Intuition and Objectivity
Objectivity is essential during the hiring process. It’s always fundamental to evaluate skills, experience, past performance, and other related talents and abilities. But hiring decisions are ultimately about finding a match—for the company as well as the candidate. This involves looking at skills and abilities that are more difficult to measure—those that require a more perceptive view of the candidate. Some may call these factors “the intangibles,” but they are qualities that we all see and look for when making hiring decisions.
“You also have to rely on your intuition,” said Smith. “You can train skill sets and most technical skills, but you typically cannot teach personality traits such as passion and ambition. The ability to see potential beyond what someone has accomplished in the past is a critical measure of future success. Being able to detect what skills and traits are most crucial for the open role is fundamental.”
Norris agrees. “That intuition—the ability to bring out more in the candidate than what’s measured by the résumé—plays a significant role in the interview process. That must also be reflected in the goals you have going into the interview. Balancing intuition and looking at all your objectives throughout the decision process is key to hiring the best possible candidates.”

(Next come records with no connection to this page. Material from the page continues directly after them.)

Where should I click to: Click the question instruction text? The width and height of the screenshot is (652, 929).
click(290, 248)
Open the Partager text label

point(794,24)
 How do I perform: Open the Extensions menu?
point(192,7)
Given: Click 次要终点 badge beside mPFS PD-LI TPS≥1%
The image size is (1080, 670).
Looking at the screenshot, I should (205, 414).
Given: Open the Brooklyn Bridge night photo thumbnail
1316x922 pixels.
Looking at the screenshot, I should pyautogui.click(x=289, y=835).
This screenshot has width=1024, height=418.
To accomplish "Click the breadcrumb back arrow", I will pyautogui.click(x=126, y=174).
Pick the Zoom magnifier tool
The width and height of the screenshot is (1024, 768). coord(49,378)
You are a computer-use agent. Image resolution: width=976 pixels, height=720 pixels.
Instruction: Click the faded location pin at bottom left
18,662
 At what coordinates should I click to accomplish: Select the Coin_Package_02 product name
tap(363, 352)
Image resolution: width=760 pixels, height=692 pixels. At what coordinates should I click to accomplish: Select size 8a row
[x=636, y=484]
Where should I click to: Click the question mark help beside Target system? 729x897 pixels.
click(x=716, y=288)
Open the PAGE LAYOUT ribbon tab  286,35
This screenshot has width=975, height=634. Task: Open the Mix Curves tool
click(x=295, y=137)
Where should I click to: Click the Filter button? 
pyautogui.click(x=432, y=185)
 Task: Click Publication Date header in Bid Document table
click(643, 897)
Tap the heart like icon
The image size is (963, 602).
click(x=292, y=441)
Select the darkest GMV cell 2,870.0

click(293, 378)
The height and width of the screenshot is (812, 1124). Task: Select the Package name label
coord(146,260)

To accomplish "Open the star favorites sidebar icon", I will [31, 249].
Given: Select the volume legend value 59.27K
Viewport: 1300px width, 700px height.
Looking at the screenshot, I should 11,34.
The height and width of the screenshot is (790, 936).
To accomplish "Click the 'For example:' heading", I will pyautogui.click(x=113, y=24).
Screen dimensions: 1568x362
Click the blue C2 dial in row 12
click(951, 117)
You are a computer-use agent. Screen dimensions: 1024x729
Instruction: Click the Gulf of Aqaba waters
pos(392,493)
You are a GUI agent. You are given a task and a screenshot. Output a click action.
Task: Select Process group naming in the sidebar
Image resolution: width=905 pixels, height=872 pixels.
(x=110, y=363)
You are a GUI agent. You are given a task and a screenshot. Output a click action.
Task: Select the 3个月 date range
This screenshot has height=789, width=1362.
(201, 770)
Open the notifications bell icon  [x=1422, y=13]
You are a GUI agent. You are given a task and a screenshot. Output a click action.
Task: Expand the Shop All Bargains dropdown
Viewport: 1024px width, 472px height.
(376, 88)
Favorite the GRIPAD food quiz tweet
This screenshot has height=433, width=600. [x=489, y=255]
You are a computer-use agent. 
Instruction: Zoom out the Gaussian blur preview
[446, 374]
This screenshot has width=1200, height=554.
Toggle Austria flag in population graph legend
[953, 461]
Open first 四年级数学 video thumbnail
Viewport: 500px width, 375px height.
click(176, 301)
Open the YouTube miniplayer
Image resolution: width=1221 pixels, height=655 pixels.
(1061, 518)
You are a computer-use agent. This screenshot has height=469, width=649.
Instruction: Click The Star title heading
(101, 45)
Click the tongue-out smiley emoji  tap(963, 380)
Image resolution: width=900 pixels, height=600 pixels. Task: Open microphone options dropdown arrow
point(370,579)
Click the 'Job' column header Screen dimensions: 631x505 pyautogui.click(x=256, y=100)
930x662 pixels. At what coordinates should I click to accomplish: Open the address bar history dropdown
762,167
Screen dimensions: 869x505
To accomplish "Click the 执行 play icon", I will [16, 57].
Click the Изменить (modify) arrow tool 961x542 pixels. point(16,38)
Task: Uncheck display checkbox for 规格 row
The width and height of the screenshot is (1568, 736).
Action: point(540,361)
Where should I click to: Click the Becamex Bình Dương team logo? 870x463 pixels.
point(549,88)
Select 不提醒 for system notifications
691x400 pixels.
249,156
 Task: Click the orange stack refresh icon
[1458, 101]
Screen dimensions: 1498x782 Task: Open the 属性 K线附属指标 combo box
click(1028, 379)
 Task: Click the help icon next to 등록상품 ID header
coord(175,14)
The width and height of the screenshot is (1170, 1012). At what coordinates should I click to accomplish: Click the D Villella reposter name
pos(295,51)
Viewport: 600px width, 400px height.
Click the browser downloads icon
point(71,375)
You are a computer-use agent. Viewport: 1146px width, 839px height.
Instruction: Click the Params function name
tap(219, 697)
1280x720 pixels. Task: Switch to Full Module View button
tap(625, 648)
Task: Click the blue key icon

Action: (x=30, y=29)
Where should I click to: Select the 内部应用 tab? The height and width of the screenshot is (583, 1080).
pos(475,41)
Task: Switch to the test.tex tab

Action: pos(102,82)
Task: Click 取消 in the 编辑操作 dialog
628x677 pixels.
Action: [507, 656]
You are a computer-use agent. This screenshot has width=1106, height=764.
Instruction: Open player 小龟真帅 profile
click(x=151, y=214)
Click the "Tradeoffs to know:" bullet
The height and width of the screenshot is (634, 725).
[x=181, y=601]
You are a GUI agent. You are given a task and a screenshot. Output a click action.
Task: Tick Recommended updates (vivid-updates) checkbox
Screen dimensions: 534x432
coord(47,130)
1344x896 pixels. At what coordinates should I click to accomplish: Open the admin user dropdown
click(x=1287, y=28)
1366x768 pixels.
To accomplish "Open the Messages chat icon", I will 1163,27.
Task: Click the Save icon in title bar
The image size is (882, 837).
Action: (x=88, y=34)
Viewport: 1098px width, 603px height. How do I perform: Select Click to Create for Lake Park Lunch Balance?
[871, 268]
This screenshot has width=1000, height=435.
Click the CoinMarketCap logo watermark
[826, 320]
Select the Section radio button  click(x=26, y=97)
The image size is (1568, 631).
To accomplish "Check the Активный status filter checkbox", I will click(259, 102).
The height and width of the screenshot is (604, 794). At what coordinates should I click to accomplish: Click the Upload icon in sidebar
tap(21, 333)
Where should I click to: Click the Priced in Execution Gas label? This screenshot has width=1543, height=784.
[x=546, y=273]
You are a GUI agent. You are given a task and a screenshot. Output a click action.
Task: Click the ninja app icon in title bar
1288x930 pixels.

It’s essential that your objectives remain clear, and the integrity of the hiring process is maintained at all times. Ambition may not appear on a résumé, but is something one can recognize and identify through a candidate’s words and actions. Potential may not be listed under an individual’s qualifications, but the candidate’s passion, attitude, flexibility, and enthusiasm may reveal their potential and more.
“Instinct and intuition can also be disguised as bias in this process,” Papalia cautioned. “You must be very careful as hiring managers to know the difference between intuition and bias.”
Bringing It All Together
Every organization can benefit from improved pre-employment interview processes, focused on both the hiring manager’s approach to the candidate and the interview process itself. Taking a closer look at your approach and exploring a few simple practices to enhance your interview style, can help lead to more successful hiring outcomes.
- Know what you are looking for in a candidate.
- Proper preparation prior to the interview.
- Taking steps to build rapport with the candidate.
- Creating a comfortable interview environment for the candidate.
- Being conscious of any biases you may have.
- Looking for, exploring, and resolving potential red flags.
- Having a balanced approach to the interview considering both intuition and objectives.
As a hiring manager, recognizing potential and talent in a candidate always matters. By taking these steps to improve your approach to the interview, you put the candidate in the best possible position to highlight their strengths and weaknesses and communicate their suitability for the position and their fit within your LP program.
Hiring the best employees is the foundation of every business, and developing the skills to make the interview process most effective should be a foundational objective of every leader to pave the way for a solid team, an improved LP program, and a healthier company culture.